Photo /Detail of the engraving of St. Bernard with the arma Christi, from the illustrated life published in Rome in 1587.

At the end of the 16th century and the beginning of the following century, when the great European printers carried out publishing projects with excellent intaglio illustrations, their elegance dazzled individuals and institutions. That luxury would not reach the Spanish and Navarrese presses until the following century, in plenary session of the Executive Council reign of Charles III, so that illustrated copies were coveted throughout the sixteenth century from different spheres. Nobles and high ecclesiastics, with high purchasing power, were able to obtain those pieces with images, in a context in which time was abundant, and those who approached them "made of contemplation something useful, therapeutic, that elevated their spirit, brought them comfort and inspired fear" (D. Freedberg).

The religious orders, in Rome or Antwerp, commissioned illustrated lives of their founders that were circulated throughout Europe and America, and their compositions were copied in paintings and sculptural reliefs. The handwritten inscriptions of some books allow us to know the particular history of their acquisition and arrival at their destinations.

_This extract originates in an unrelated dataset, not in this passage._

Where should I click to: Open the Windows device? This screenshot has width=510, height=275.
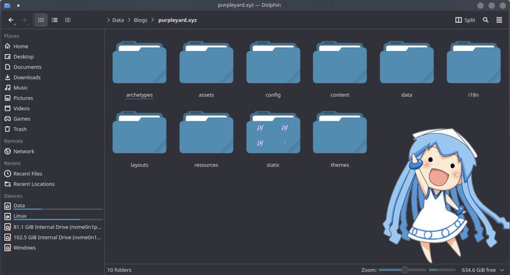point(24,248)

Cover of the Vita et miracula divi Bernardi Clarevalensis abbatis (Rome, 1587).

The one corresponding to St. Bernard, published in Rome in 1587, with the degree scroll de Vita et miracula divi Bernardi Clarevalensis abbatis, was made possible thanks to the Cistercian Congregation of the Crown of Castile and the sponsorship of Cardinal Jerónimo Rusticucio, protector of the Spanish Bernardines. It was conceived, to a large extent, as an illustration of the Vita Prima of St. Bernard, the most important hagiographic text referring to the saint, of which Fray Juan Álvaro Zapata, monk and future abbot of the monastery of Veruela, published a version at Spanish in 1597. The models of his prints are due to the invention of the famous Antonio Tempesta and their execution to Querubino Alberti, Filippo Galle and other outstanding engravers.

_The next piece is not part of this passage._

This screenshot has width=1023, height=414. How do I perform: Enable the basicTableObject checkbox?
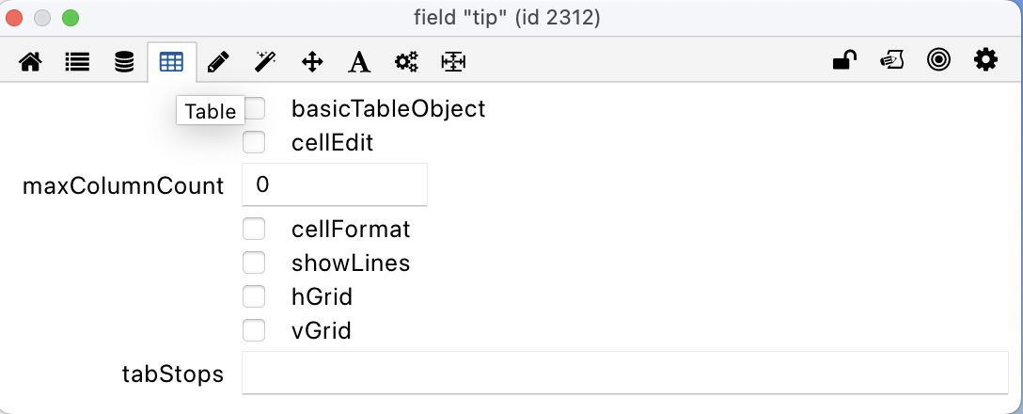[x=255, y=109]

Currently, there are two copies of that edition in Navarre, one in Tulebras and the other in La Oliva, the latter with delicate calligraphic annotations on the backs of the stamps. In the case of the latter having belonged to the aforementioned monastery before the Disentailment, those texts must have been written by Father Compaño, a monk from Poblet, a book writer, who was sent by Abbot Esteban Guerra (1585-1588) to write some beautiful cantorales for the Divine official document .



grade manuscript in the copy of Tulebras, which gives an account of its owners since it was acquired in Rome in 1636, until it reached the monastery of Navarre.

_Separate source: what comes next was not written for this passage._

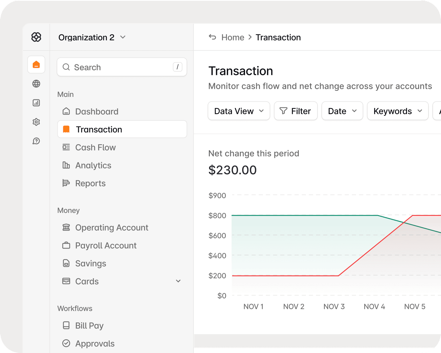Click the help chat bubble icon

coord(36,141)
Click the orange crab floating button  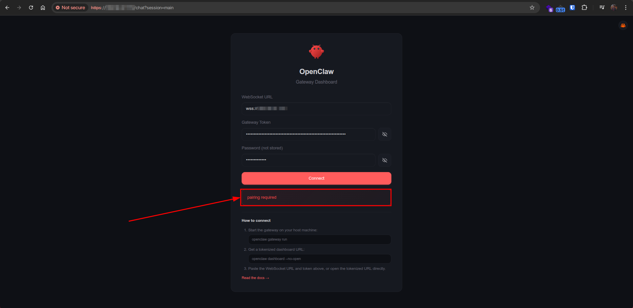[623, 25]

Of the copy of Tulebras, we know everything relative to its particular history, thanks to a long handwritten registration on the back of one of its stamps. It was acquired in Rome, in 1633, by the canon of the cathedral of Pamplona and archdeacon of Santa Gema, Bernardo Ladrón de Cegama, warning that it contained "cinquenta y seis foxas con estampas finas". Upon his death, it passed to his nephew Juan Luis Ladrón de Cegama, who occupied the same dignity from 1646. When the latter died, it went to the Calaguritan canon Laurencio Ladrón de Cegama, who gave it in 1663 to the nun of Tulebras, Ángela Díez de Ulzurrun y Berrozpe, "and after her days, if there should be a niece of mine in said convent, she should leave it and if there is none, it should be left for the said convent of Tulebras". A later annotation of 1683, picks up this apostille: "For the aforementioned reason, and in fulfillment of the clause and will of Canon Cegama, this book passed to the power of Mrs. Ángela Ysabel Díez de Ulzurrun y Vea, religious also of the Royal Monastery of Tulebras, niece of all the aforementioned, who took the holy habit in November of 1683" and was abbess, exceptionally, during four quadrenniums.

Another copy must also have arrived, with all certainty, at the Cistercian monastery of Fitero, as attested by paintings of different altarpieces of its abbey church, especially two panels of the main altarpiece, the work of Rolan Mois (1590), which copy the prints of the aforementioned book.